- _What this task involves_
Copy out the article below about anarchists in Europe's financial crisis, word for word and in full.

Anarchy in the EU: the black flag flutters as Europe protests

Anarchy in the EU: the black flag flutters as Europe protests


Anarchy












Anarchist groups promise violence and mayhem amid the chaos of the financial crisis


BY MATTHEW CARR LAST UPDATED AT 07:58 ON THU 31 MAY 2012

AS EUROPE slowly asphyxiates in the grip of the financial markets, an old yet familiar figure from the not-so-distant past has re-entered the landscape of crisis - the anarchist as class avenger and agent of violent mayhem.

Anarchists – or groups calling themselves anarchists – have played a sporadic role in street protests and demonstrations in various countries since the crisis began, particularly in Greece and Italy.

But there has always been a more militant strain that disdains permitted forms of protest in favour of more direct action, from sabotage, arson, and parcel bombs and attacks on representative individuals and institutions.

Last month, advocates of such insurrectionist tactics crossed a new threshold, with the kneecapping of Roberto Adinolfi, the executive of an Italian nuclear company owned by the defence and aerospace giant Finnmecanica, by a group calling itself the Olga Nucleus of the Federazione Anarchica Informale (Informal Anarchist Federation).

- _Information provided_
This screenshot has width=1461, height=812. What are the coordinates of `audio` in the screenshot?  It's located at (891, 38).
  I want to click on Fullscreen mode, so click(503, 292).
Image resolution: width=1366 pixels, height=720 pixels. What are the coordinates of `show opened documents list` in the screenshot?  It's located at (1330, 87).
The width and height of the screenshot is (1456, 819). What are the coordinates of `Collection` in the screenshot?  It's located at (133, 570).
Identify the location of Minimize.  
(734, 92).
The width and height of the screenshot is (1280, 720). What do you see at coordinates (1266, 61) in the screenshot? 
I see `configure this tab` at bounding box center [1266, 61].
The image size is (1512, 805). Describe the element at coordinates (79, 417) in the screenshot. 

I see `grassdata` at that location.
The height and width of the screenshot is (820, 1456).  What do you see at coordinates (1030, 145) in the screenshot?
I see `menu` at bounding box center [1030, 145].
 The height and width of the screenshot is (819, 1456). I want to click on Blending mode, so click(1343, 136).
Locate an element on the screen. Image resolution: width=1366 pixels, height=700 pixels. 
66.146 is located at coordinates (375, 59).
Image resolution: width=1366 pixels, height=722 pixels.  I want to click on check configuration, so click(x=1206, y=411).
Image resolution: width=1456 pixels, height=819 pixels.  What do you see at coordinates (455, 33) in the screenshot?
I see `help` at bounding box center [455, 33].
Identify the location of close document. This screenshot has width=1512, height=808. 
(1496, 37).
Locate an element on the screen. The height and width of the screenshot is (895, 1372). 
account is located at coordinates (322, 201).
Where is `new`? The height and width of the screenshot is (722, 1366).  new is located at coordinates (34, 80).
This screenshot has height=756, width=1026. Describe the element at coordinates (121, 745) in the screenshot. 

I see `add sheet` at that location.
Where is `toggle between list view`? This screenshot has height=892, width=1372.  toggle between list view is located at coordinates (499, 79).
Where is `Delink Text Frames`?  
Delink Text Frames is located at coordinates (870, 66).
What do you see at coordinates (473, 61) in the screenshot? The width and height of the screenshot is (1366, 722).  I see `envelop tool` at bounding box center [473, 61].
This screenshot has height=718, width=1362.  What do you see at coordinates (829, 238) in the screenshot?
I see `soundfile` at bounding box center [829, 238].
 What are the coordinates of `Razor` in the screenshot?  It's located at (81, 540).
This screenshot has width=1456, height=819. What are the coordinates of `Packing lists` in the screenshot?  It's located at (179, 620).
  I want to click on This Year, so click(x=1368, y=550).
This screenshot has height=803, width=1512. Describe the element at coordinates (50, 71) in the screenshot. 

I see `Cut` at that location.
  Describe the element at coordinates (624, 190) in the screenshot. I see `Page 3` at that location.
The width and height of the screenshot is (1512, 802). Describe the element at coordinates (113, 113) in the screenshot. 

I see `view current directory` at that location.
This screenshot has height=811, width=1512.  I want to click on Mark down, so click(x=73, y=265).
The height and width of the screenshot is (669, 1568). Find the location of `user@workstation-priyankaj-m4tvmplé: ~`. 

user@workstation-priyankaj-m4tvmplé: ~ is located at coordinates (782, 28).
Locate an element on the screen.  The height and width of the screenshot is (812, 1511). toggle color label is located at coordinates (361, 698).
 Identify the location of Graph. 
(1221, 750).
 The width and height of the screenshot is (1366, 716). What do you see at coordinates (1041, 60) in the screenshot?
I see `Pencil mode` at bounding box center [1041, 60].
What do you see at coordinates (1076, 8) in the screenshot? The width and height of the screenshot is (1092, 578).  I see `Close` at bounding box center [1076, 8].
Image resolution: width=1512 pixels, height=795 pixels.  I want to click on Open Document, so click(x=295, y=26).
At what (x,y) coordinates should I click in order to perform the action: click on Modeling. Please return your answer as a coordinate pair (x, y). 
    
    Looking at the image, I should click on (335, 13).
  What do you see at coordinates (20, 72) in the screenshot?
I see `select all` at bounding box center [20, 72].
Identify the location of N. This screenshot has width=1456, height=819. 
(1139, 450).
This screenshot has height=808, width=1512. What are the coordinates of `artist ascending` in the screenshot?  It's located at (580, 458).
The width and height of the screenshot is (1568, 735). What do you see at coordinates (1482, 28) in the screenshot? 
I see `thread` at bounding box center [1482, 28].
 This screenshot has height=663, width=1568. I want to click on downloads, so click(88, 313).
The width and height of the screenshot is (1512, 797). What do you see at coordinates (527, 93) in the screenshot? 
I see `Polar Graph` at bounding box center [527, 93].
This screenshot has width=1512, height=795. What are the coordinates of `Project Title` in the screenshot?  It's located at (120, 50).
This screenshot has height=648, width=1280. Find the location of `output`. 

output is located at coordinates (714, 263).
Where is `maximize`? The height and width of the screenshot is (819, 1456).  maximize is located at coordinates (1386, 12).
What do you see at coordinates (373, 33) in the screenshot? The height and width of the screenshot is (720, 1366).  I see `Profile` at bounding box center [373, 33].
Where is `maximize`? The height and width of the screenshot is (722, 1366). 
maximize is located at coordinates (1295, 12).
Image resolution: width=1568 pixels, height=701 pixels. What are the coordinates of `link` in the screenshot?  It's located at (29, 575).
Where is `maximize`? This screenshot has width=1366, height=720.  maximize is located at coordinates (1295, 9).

- _Result for this task_
Anarchy in the EU: the black flag flutters as Europe protests

Anarchy in the EU: the black flag flutters as Europe protests


Anarchy












Anarchist groups promise violence and mayhem amid the chaos of the financial crisis


BY MATTHEW CARR LAST UPDATED AT 07:58 ON THU 31 MAY 2012

AS EUROPE slowly asphyxiates in the grip of the financial markets, an old yet familiar figure from the not-so-distant past has re-entered the landscape of crisis - the anarchist as class avenger and agent of violent mayhem.

Anarchists – or groups calling themselves anarchists – have played a sporadic role in street protests and demonstrations in various countries since the crisis began, particularly in Greece and Italy.

But there has always been a more militant strain that disdains permitted forms of protest in favour of more direct action, from sabotage, arson, and parcel bombs and attacks on representative individuals and institutions.

Last month, advocates of such insurrectionist tactics crossed a new threshold, with the kneecapping of Roberto Adinolfi, the executive of an Italian nuclear company owned by the defence and aerospace giant Finnmecanica, by a group calling itself the Olga Nucleus of the Federazione Anarchica Informale (Informal Anarchist Federation).